- [TEXT SEGMENT]
Generate binary sequences of length n?

I’m rather new to Ruby. I feel this should be very simple, but I’m
having trouble:

I’d like to write a script to work through all possible binary sequences
of length n.

The script would work as follows:

mylength = 4
resultz = binary_seq_generator(mylength)
puts “#{resultz}”

#resultz, not necessarily in this order:
[“0000”,“0001”,“0010”,“0011”,“0100”,“0101”,“0110”,“0111”,“1000”,“1001”,“1010”,“1011”,“1100”,“1101”,“1110”,“1111”]

Important to my use: This binary_seq_generator method must be written
in such a way so that each subsequent member of the resultz array would
be completely generated before the next member starts. This is where
I’m stuck. I have trying manipulating the graycode algorithm here:
http://yagni.com/graycode/

This graycode algorithm seems to produce an array where each member is
only finalized on the final recurse. I may be wrong…but by this
method, I can’t use resultz[i] for something before the algorithm starts
to build resultz[i+1], and I need to use each member of the resultz
array before moving on to the next binary string in the sequence.

Thanks much for helping a newbie!

Hi –

On Mon, 10 Aug 2009, Tom Best wrote:

mylength = 4
resultz = binary_seq_generator(mylength)
puts “#{resultz}”

#resultz, not necessarily in this order:
[“0000”,“0001”,“0010”,“0011”,“0100”,“0101”,“0110”,“0111”,“1000”,“1001”,“1010”,“1011”,“1100”,“1101”,“1110”,“1111”]

Try this:

def binary_seq_generator(n)
(0…(1 << n)).map {|e| “%0#{n}d” % e.to_s(2) }
end

Doesn’t necessarily roll off the fingers as readily as some Ruby
idioms do :slight_smile: But I think all or most of what you need is there, and
there are some interesting bits to it.

- [SUPPLIED DATA]
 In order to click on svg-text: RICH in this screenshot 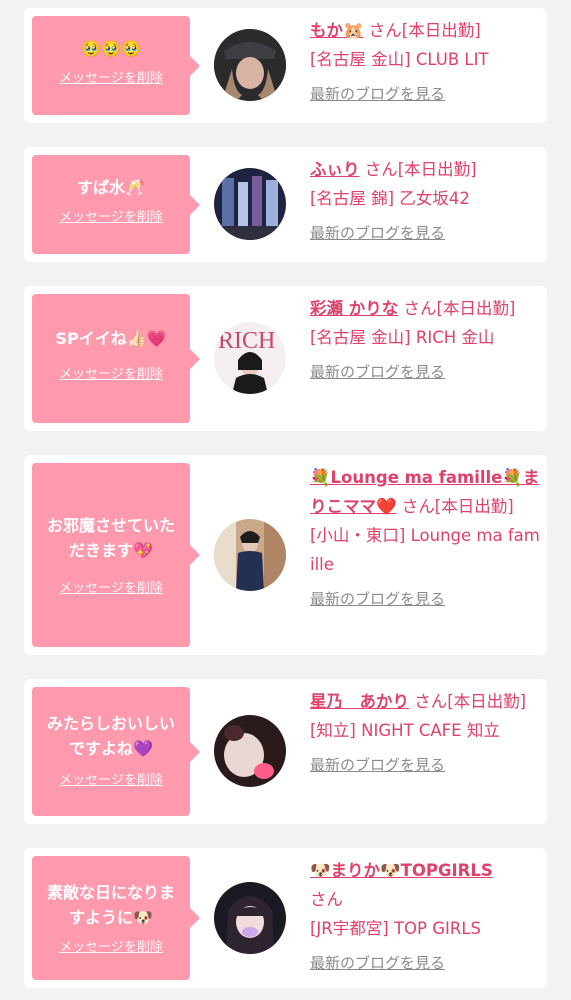, I will do `click(246, 341)`.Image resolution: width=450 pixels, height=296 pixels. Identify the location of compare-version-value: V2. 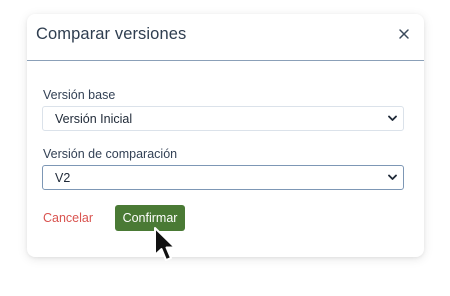
(63, 178).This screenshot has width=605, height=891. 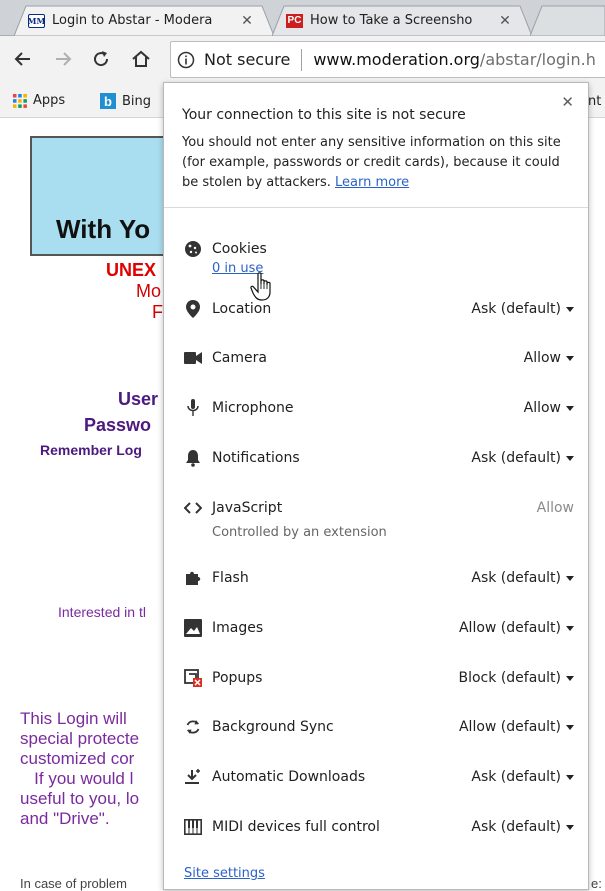 What do you see at coordinates (238, 678) in the screenshot?
I see `permission-label: Popups` at bounding box center [238, 678]. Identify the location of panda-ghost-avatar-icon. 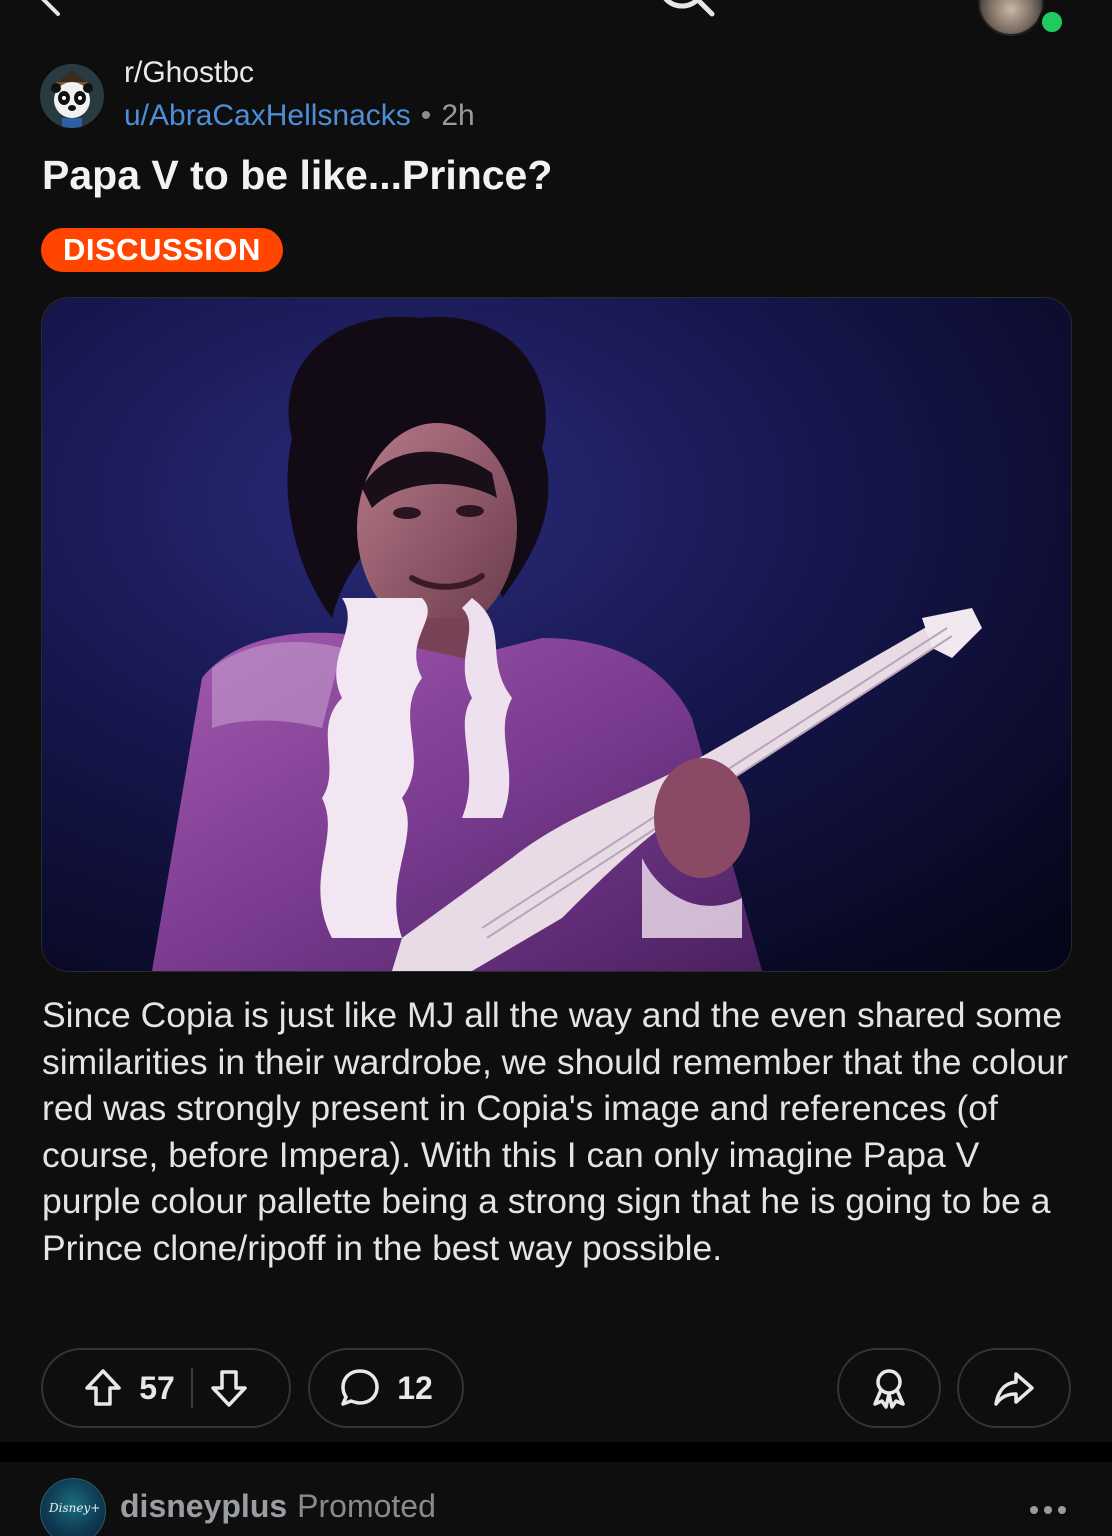
(72, 96).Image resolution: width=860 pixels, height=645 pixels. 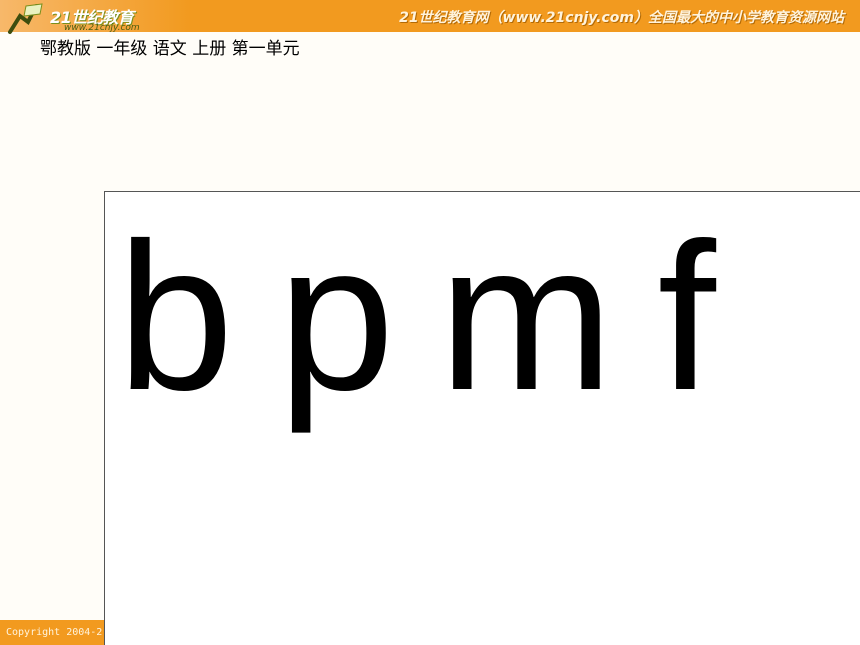 I want to click on pinyin-letter-m: m, so click(x=526, y=316).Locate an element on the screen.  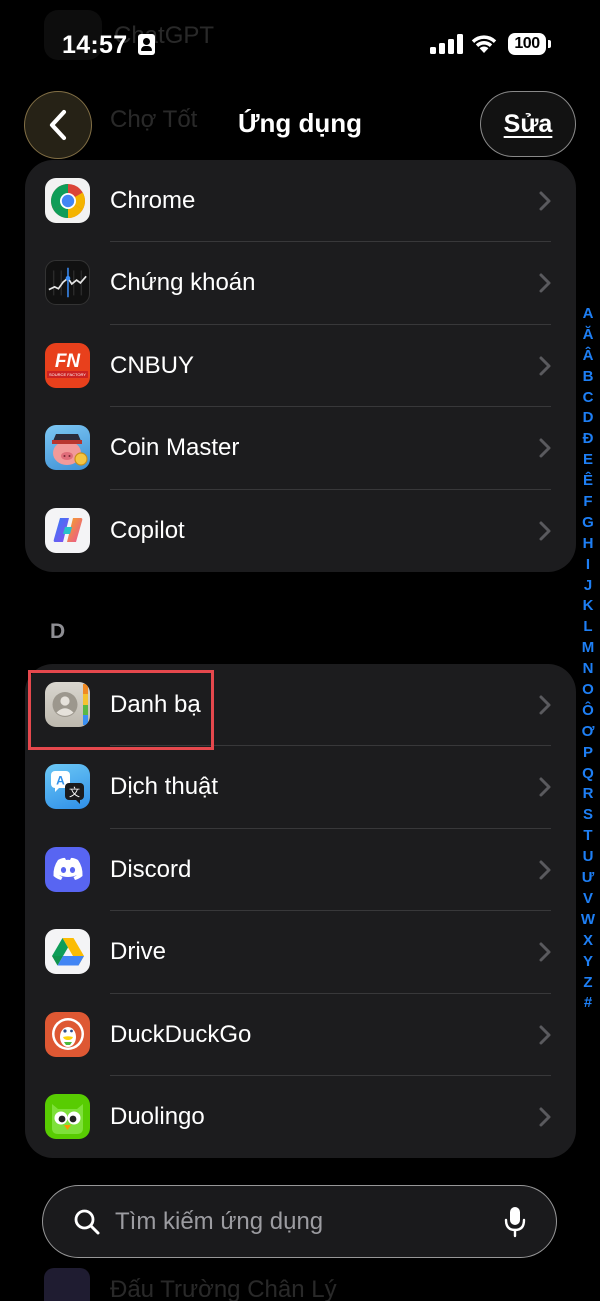
duolingo-icon is located at coordinates (68, 1116).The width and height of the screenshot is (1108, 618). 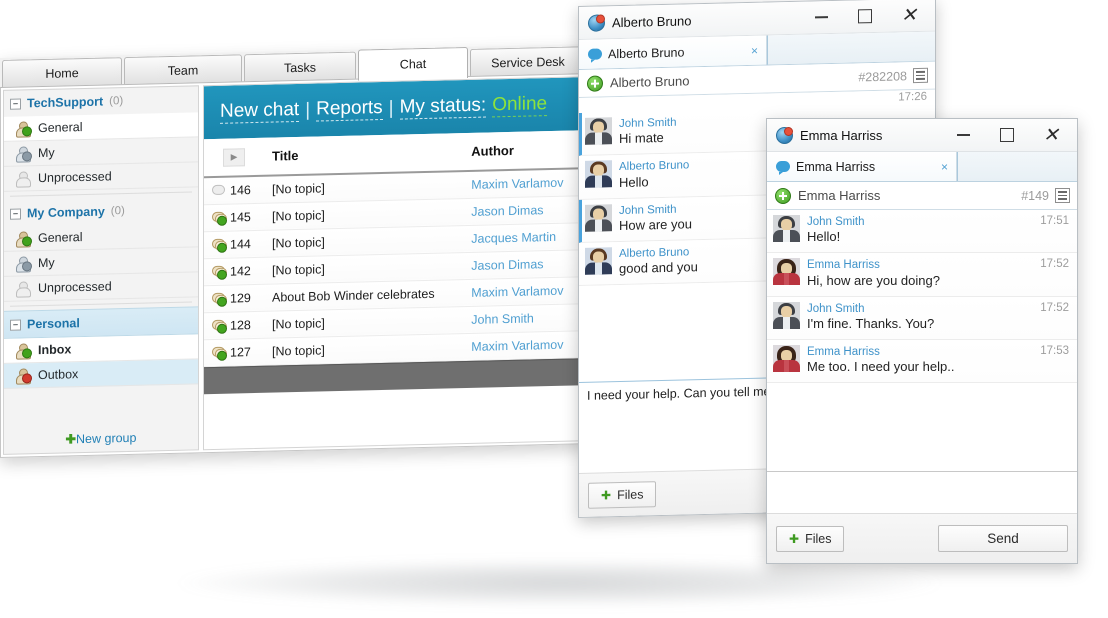 What do you see at coordinates (66, 212) in the screenshot?
I see `sidebar-group-my-company-label: My Company` at bounding box center [66, 212].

- [ACTION ITEM] Echo everything in the Ruby binary-sequence thread from "Doesn’t necessarily roll" down to "bits to it." without changing a single character.

- [EXPECTED ANSWER]
Doesn’t necessarily roll off the fingers as readily as some Ruby
idioms do :slight_smile: But I think all or most of what you need is there, and
there are some interesting bits to it.